There is this tendency on the internet to pretend that everything is easy. You want to become a rocket scientist? Just read a few articles! You want to become president? Just start spewing your opinions online! You want to be a Data scientist? Well if you can 1 and 1 you’re halfway there!
The thing is, not only is it not true, by pretending it is we end up steering a lot of people down the wrong paths. Not everybody can be everything. If you’re just over four foot, you probably shouldn’t try to play professional basketball. Similarly, if you don’t have the right intellectual skill set then you’re better off investing your efforts in a different direction than trying to be something that will ultimately feel like you’re banging your head into a wall.
So what skills do you need in order to become a data scientist?
You Need to Be Able to Program
Sure, some companies might use a software package like Matlab or Octave, but the majority of companies instead have their own data analysis software programmed in Java, Python, Scala or Ruby (here’s some great advice about how to program in Java). In order to be able to use these correctly, you really should know how to program in them.
After all, when a client or your boss wants you to adjust program or integrate a new algorithm into it and you don’t have the knowhow to do so, then you’re not going to look very good. In fact, at that moment you’re failing as a data scientist. Not because you don’t know the numbers, but because you can’t apply them.
Think you’ll pick these languages up on the job? It’s possible, but unless you’re a genius, it’s not likely. In fact, you should probably start learning them now, because otherwise when they give you a program that is ten thousand lines long and expects you to modify it, you’re probably already too late to learn what you need to.
Big Data Software
The current boom in data that’s going on is hugely beneficial for finding out what is going on, why people do what they do and how to either make money from that or to deliver better services. That said, it does mean that data scientists suddenly have to work with an entirely new realm of software packages and computers.
Standard desktops that you are generally going to be familiar with won’t be able to deal with the data or the software packages that are out there. And so you’ll have to learn how to do redistributive processing and that means understanding map-reduce, distributive file systems and being able to use Hadoop. Don’t know what that is? Then you better find out!
Then there’s data cleaning. You see, when you’re following a course to learn how to become a data scientist, they’ll generally provide you with the data package right there, scrubbed of strange anomalies and weird entries.
That’s not how the real world works. Their data is ugly. There people and machines have done strange things. For that reason, you’ve got to know how to clean up your data, what you can eliminate without creating a problem and when you’re going to be corrupting your data simply by erasing an entry or altering it.
Of course, you’ll also need to know how to tweak the data. And that means learning yet more, as that’s best done in UNIX. Are you familiar with it? Have you worked with commands like sed, grep, tr, cut, sort, awk, and map/reduce? Well, then add that to your list of things that you really want to have mastered before you actually get a data analysis job.
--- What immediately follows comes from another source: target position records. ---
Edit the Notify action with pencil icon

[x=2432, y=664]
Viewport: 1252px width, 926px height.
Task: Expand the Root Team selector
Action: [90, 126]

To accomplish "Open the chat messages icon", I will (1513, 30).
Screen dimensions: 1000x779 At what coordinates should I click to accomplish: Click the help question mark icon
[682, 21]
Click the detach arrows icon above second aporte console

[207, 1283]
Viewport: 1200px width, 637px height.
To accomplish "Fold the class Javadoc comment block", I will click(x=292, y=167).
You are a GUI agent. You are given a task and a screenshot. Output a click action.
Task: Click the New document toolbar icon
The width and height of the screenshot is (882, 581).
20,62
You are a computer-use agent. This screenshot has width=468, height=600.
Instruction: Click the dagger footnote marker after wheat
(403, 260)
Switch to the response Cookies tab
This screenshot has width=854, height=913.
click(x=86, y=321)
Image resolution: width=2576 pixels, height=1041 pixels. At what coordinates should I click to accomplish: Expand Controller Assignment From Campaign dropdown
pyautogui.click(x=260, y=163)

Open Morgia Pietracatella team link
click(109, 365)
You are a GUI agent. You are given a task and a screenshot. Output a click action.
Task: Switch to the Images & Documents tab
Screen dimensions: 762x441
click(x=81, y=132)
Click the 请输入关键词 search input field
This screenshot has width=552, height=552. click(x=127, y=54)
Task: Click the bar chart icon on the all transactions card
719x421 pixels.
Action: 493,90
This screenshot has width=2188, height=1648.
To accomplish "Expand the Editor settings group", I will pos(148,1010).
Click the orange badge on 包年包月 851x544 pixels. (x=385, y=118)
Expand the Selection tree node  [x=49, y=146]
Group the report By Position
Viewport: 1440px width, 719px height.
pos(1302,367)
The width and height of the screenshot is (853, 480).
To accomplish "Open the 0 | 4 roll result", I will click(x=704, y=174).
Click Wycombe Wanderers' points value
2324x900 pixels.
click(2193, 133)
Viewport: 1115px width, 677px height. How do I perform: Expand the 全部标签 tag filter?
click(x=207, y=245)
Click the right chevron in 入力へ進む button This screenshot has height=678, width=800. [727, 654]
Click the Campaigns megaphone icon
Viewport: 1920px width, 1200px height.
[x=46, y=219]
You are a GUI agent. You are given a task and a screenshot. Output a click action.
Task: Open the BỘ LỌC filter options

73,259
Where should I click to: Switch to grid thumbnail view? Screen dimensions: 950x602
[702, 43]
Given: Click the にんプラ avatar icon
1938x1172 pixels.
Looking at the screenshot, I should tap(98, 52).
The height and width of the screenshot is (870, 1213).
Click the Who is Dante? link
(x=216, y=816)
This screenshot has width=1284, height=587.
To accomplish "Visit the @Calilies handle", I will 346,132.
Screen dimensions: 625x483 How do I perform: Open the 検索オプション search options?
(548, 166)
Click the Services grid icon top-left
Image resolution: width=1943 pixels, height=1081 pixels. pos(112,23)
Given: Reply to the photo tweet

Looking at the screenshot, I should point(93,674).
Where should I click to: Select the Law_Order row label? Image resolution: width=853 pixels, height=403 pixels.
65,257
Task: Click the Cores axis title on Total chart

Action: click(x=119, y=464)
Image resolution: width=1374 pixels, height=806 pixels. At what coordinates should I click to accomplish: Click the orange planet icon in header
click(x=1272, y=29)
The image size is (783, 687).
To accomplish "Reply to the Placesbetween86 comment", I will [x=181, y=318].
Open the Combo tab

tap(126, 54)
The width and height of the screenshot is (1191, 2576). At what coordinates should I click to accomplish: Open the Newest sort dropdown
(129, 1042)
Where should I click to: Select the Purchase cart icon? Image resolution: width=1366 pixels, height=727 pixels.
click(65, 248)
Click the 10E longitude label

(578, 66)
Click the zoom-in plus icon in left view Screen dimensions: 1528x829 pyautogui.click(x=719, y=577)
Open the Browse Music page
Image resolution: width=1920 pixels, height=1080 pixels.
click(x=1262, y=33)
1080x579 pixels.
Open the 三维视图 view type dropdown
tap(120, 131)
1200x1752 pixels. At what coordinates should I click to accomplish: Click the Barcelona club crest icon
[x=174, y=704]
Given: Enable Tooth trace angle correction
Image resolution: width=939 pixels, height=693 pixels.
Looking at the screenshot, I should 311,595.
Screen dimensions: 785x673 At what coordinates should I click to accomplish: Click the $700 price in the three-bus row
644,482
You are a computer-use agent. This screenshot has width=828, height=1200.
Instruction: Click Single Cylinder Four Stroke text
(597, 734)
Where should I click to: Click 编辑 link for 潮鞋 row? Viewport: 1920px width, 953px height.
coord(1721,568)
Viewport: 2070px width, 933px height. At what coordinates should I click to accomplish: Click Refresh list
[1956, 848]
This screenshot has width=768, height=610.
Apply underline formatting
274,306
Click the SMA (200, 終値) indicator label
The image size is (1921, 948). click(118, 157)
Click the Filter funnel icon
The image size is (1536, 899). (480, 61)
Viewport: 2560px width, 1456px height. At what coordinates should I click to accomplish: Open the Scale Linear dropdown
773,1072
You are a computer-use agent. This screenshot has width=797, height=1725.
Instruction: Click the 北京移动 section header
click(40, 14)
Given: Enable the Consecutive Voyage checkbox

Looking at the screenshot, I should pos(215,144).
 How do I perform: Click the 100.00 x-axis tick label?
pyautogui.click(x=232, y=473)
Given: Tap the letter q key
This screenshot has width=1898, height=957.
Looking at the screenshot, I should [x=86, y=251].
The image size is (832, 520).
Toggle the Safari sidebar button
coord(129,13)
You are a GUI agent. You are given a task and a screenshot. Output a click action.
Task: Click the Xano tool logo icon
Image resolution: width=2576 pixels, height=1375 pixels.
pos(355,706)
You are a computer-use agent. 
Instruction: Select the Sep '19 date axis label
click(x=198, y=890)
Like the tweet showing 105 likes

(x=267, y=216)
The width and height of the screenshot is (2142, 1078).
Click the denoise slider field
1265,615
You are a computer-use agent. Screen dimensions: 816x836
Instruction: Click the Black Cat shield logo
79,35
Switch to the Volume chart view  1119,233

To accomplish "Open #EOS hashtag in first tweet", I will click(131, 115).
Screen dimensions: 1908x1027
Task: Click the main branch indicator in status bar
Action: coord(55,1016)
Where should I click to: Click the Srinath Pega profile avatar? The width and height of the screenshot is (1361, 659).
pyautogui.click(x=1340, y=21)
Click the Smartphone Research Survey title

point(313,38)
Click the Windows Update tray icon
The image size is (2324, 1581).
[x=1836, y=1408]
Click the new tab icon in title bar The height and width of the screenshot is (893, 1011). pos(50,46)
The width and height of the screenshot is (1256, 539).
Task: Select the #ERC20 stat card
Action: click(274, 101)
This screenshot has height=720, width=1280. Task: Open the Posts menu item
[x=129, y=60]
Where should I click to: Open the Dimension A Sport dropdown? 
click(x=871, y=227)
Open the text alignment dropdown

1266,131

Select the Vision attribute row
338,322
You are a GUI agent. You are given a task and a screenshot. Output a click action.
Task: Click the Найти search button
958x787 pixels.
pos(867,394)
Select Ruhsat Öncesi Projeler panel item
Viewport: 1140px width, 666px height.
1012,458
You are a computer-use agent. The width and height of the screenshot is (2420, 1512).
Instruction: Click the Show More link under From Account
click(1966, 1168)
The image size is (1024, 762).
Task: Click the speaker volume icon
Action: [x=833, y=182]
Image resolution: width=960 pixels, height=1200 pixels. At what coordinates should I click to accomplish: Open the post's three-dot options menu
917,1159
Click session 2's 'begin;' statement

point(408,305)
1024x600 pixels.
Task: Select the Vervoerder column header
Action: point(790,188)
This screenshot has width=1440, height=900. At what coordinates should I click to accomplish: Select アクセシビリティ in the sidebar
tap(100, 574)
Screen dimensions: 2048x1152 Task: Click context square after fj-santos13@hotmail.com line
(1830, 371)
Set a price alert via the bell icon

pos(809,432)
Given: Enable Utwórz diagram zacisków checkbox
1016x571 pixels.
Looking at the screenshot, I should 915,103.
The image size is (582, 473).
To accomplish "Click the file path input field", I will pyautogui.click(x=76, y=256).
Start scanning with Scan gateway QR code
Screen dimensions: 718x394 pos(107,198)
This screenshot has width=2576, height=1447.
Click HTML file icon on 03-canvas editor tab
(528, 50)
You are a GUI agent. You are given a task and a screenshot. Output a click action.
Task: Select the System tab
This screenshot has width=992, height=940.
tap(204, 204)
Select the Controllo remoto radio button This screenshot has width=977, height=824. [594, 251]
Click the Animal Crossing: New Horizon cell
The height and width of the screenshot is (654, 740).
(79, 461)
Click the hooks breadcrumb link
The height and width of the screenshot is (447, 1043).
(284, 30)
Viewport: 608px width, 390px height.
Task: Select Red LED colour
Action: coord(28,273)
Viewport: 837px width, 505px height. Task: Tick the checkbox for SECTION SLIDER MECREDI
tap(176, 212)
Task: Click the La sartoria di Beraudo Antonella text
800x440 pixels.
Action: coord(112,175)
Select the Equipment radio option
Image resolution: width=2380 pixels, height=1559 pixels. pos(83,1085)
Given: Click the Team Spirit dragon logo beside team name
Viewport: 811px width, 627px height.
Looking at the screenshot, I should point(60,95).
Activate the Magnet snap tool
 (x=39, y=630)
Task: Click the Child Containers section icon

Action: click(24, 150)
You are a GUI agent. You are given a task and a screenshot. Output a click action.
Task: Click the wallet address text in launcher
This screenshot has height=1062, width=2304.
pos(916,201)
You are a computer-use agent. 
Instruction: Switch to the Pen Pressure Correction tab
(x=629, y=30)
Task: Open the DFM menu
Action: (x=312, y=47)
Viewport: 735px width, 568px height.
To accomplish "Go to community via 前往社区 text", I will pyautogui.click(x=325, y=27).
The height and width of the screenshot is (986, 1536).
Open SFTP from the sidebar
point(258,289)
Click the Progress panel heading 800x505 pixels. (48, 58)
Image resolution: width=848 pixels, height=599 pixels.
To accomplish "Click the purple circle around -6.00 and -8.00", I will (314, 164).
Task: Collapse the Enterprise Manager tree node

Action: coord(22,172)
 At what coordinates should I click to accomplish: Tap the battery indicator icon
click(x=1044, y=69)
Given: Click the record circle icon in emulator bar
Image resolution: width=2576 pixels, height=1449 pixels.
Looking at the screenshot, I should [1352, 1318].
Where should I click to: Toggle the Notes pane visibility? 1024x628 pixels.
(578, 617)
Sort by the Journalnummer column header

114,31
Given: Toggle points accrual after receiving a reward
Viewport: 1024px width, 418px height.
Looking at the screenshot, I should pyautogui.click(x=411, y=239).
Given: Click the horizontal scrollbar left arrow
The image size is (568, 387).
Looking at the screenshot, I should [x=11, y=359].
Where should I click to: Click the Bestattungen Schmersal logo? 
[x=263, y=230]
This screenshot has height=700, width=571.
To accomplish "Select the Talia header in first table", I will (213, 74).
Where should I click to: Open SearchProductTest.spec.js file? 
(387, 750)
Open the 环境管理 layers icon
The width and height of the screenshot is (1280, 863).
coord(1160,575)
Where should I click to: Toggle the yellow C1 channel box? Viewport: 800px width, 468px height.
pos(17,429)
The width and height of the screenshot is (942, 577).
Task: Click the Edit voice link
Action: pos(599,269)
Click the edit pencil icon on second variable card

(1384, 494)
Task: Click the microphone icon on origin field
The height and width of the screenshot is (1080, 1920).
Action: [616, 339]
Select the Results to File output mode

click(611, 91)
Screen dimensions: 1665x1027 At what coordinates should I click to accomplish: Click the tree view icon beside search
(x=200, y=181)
Probability and statistics
What is a p-value? Is your feature dependent or independent? What are you confidence intervals and how do you set them up? Can you do an F test? What is your standard error? What is the difference between mediators and moderators? How do you set up your hypotheses beforehand and how do you test them correctly?
Statistics is not easy and – at least initially – not a hell of a lot of fun. (It actually becomes incredibly interesting once you understand it, but you’ll probably have to take my word for it).
And yet it is absolutely vital if you want to be a data scientist, as this is how you give yourself the big picture understanding of a dataset and know if you’re doing the test in accordance with how it is expected to be done.
Why should you do that? Because otherwise other data scientists are going to poke holes in every theory you’ve come up with and in every way you’ve tested it.
Don't Let Me Discourage You
Everything I’ve said here is not to discourage you. It is just to make you aware of what you’ll actually have to know. You see, most article writers aren’t writing that article to really educate you. Oh sure, they’ll take that as a bonus, but what they’re really trying to do is attract readers.
And you don’t attract readers by saying something is hard. For example, how many articles say that it is really difficult to develop leadership skills? Sure, they’re out there, but they’re very rarely popular. Instead, it’s the ones that make it seem easy that do well.
Don’t let that fool you. If it was easy everybody would be doing it and nobody would be making any money.
Nothing in life that is worth doing is done easily. That’s what makes it worth doing. So, if you’re going to become a data scientist, more power to you! I’m happy to hear it. Just be ready to roll up your sleeves and really learn everything you need to know. Then after that, you can join the chorus of people saying how easy it is, even while you know different.